To be present and enforce their visibility as Queer, Native women, Sheppard and Begay started Native Land, a collaborative beer project setting a precedent that “all beer is brewed on Native land.”
Any brewery across the country can participate, accessing the beer’s recipe and label. But anyone who does commits to donating beer proceeds to Native American non-profits focused on ecological stewardship, access to ancestral lands, or revitalization of traditional agriculture and foodways.
In its first year, Native Land raised nearly $90k with forty-seven participating breweries in twenty-three states and Canada. “I still get goosebumps,” says Sheppard when she thinks about the project’s inaugural year.
While Bow & Arrow developed a hazy IPA for last year’s recipe, in 2023, they’re featuring a Mexican-style lager with the idea of using heritage corn if one has access to it.
So far, forty breweries have already committed to participating in Native Land.
This year, Bow & Arrow will donate proceeds from its Native Land beer to Navajo Ethno Agriculture, an educational farm “on the rez in the Four Corners area,” says Sheppard. The organization plants traditional heirloom varieties of corn and teaches kids how to harvest them, from planting the seed to prepping the field.

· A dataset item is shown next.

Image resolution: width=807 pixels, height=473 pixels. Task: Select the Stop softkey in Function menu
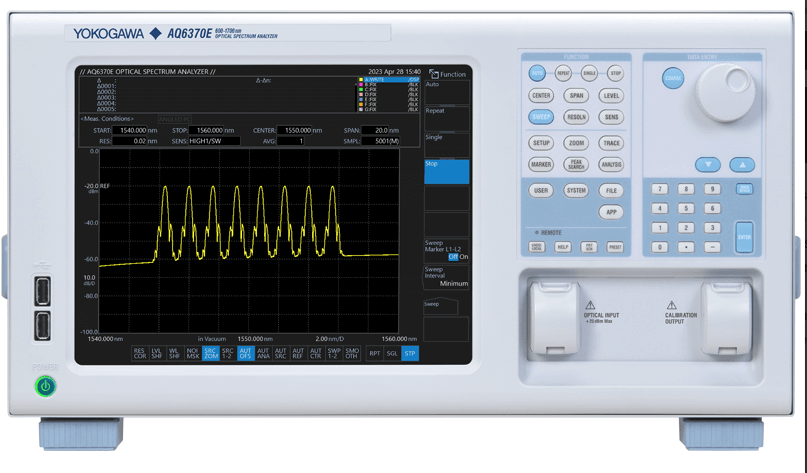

“We want to remind people that Native people are still here, we’re still present, and we exist in this contemporary space,” says Sheppard. “We own breweries, we’re doctors, we’re lawyers, we’re public servants.”
Sheppard emphasizes the importance of Native Lands for future generations. “Don’t let these stereotypes and limitations that other people impose on you limit your options for your future, pursuing your dreams and goals,” she says.
Imagine if Sheppard and Begay had packed it in because of the stereotypical questions and pushback they received when they first opened Bow & Arrow.
Instead, seven years in, they’re running a successful brewery and setting a path for others to follow in their footsteps.
What Is the Future for Bow & Arrow?
For Bow & Arrow, Sheppard believes the future focuses on that growth. After doubling capacity last year, the brewery wants to continue expanding its reach and visibility, exploring new markets outside of where you can currently find them in New Mexico, Oregon, and Colorado.
In life, one rarely flies straight and narrow.
Often, stepping off the beaten path, going against the grain or common beliefs, can prove the most rewarding.
Because even if you don’t always succeed, you still grow.
Sheppard and Begay set out each year to search for the elusive Neomexicanus hop knowing they might not always find it. Yet they still do it anyways.
“Whether we walk away with hops or not, it was something that was positive and good, and we just went out with a lot of gratitude,” says Sheppard.